The anxiety comes from having a whole bunch of attention suddently focused on one of the most "visible invisible" communities in the nation. That phrase describes the very public work that many domestic workers do in places like playgrounds and schools and churches while still recieving little notice.
Poo's work involves going to these places and talking with women about organizing. The need for it, she says, is huge.
She relates the story of one woman who came to the US to help her child, who had a medical condition. The family needed expensive medication, and working in the US seemed like the only option. The woman ended up finding work as a caregiver to a child with a disability, but the job quickly expanded into cooking, cleaning, ironing and washing for the family of six.
The woman worked 14 to 16 hours a day, six days a week. The family paid her less than 3 dollars an hour, and her sleeping quarters were in a basement with an overflowing sewage system. After three years, the family called the woman in on her one day off, only to fire her. "She became homeless overnight," Poo says.
Poo says the woman told her story to a state legislator in New York. Along with the stories of other workers, it helped the state pass a domestic workers' Bill of Rights in 2010. It was a big victory for the workers' rights movement, but such situations is still common.
People often assume domestic workers are from foreign countries, and Poo says that’s true in many cities, like New York and Los Angeles. But in places like Atlanta, the workforce is African-American. In other places, the workers are white.

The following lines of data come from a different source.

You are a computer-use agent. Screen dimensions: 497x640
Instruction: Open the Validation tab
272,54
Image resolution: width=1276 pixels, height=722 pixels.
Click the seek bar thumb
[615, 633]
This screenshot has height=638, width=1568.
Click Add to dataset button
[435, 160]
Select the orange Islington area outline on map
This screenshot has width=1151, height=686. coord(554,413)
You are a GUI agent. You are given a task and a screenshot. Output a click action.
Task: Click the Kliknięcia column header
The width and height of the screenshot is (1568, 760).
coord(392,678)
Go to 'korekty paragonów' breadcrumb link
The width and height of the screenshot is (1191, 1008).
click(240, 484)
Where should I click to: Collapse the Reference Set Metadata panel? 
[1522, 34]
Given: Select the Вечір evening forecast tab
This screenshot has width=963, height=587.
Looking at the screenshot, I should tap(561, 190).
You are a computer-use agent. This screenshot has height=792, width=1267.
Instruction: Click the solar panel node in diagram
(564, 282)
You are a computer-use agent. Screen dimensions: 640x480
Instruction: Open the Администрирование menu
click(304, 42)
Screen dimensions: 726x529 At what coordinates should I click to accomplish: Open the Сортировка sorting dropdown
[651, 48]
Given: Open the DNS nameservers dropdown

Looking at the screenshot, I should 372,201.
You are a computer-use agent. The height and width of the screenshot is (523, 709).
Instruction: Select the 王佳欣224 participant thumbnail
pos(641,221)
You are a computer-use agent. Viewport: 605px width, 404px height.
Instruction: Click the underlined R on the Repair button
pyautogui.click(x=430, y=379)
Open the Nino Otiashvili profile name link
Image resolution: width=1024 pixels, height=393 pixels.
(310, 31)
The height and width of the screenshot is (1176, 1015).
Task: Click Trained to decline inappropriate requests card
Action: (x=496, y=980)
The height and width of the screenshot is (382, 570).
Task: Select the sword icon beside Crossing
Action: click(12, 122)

It’s a diverse population with one common trait: The workers take pride in what they do. All of them realize their work enables others to work as well. “They really do love taking care of other people,” she says. “And they do it with pride, and a seriousness and a patience that is really profound.”
Poo says that such dedication and belief never cease to amaze her. She thinks the relative success she's had in organizing domestic workers is due to the workers themselves understanding their importance.
She admits she has a long way to go. Domestic workers in the US are, by and large, still unprotected. Only four states have basic domestic worker protections. There may still be 46 states to go, but Poo says she has hope: “It builds off many generations of domestic workers organizing.”